-------- PROVIDED RECORDS --------
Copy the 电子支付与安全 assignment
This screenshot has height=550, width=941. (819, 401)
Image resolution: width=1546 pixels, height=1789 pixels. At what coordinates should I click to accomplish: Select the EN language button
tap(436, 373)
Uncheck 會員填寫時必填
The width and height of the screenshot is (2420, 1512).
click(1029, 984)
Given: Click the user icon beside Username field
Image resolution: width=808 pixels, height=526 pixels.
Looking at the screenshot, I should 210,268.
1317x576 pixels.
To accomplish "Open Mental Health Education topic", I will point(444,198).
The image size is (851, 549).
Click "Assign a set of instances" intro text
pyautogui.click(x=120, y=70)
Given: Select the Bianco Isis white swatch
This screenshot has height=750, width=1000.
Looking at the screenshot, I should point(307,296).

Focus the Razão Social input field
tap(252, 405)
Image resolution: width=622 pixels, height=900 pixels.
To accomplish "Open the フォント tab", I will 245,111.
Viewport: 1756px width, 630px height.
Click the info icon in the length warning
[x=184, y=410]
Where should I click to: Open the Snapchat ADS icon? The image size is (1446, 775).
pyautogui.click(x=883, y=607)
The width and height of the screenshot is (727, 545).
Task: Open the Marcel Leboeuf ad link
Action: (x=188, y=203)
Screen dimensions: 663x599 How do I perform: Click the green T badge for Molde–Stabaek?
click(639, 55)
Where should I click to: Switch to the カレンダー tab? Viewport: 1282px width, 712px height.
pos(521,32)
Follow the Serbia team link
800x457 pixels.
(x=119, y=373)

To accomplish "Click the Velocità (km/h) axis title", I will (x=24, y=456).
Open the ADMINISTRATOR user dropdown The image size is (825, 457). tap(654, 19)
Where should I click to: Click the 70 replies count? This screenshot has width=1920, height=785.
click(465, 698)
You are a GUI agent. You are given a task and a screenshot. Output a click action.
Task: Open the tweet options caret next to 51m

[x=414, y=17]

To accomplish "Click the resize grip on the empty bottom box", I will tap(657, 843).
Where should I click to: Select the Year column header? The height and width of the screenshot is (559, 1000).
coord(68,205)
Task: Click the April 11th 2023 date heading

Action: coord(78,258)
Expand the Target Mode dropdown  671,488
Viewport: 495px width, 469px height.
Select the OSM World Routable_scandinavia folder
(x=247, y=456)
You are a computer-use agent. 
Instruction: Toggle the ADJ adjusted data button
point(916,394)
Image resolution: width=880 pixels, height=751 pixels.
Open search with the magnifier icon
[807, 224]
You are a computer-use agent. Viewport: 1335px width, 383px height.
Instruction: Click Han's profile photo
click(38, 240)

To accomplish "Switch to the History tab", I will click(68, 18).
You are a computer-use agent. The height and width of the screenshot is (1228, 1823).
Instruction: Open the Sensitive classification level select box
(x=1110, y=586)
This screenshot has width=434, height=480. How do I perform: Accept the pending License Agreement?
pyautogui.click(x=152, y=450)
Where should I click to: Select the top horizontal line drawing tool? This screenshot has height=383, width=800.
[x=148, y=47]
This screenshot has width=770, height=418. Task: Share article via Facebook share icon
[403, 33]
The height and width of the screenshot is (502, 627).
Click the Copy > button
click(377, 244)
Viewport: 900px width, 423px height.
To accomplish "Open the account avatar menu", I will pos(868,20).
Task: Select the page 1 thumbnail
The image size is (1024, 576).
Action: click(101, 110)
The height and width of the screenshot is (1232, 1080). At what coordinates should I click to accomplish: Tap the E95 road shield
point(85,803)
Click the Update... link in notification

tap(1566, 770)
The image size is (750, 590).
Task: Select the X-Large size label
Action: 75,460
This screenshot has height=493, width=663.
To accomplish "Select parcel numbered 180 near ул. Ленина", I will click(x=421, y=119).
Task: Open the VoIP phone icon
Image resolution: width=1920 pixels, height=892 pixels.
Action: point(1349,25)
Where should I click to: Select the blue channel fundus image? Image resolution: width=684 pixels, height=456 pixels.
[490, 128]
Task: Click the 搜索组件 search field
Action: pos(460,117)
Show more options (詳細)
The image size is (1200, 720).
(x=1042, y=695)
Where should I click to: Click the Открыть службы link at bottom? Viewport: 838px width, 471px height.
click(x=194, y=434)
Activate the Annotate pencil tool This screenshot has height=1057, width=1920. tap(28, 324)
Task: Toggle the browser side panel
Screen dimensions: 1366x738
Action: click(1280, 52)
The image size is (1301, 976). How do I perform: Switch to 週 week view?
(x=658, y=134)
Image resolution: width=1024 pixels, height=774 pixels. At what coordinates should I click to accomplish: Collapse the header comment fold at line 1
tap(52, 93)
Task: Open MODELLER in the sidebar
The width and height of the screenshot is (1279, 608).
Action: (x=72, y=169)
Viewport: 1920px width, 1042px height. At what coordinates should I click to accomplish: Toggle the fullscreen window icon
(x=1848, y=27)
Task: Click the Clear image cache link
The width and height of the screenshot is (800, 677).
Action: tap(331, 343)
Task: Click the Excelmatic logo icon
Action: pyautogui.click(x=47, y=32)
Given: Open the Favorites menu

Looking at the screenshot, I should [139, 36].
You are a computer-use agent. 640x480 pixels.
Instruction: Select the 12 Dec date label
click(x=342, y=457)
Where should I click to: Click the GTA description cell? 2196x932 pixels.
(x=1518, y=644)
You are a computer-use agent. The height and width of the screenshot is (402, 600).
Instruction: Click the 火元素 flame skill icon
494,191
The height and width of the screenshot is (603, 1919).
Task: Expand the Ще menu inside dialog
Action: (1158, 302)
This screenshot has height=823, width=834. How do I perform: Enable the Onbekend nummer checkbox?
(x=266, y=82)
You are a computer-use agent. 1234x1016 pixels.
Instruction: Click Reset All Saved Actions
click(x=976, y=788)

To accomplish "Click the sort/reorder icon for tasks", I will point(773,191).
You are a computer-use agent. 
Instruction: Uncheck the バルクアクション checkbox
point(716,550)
--------
WHAT TO PRODUCE.
Print the lines above from the one with "Open search with the magnifier icon" through the one with "Task: Select the page 1 thumbnail", both included, exactly as written and nothing more.

REPLY TO THE TASK.
Open search with the magnifier icon
[807, 224]
You are a computer-use agent. Viewport: 1335px width, 383px height.
Instruction: Click Han's profile photo
click(38, 240)

To accomplish "Switch to the History tab", I will click(68, 18).
You are a computer-use agent. The height and width of the screenshot is (1228, 1823).
Instruction: Open the Sensitive classification level select box
(x=1110, y=586)
This screenshot has width=434, height=480. How do I perform: Accept the pending License Agreement?
pyautogui.click(x=152, y=450)
Where should I click to: Select the top horizontal line drawing tool? This screenshot has height=383, width=800.
[x=148, y=47]
This screenshot has width=770, height=418. Task: Share article via Facebook share icon
[403, 33]
The height and width of the screenshot is (502, 627).
Click the Copy > button
click(377, 244)
Viewport: 900px width, 423px height.
To accomplish "Open the account avatar menu", I will pos(868,20).
Task: Select the page 1 thumbnail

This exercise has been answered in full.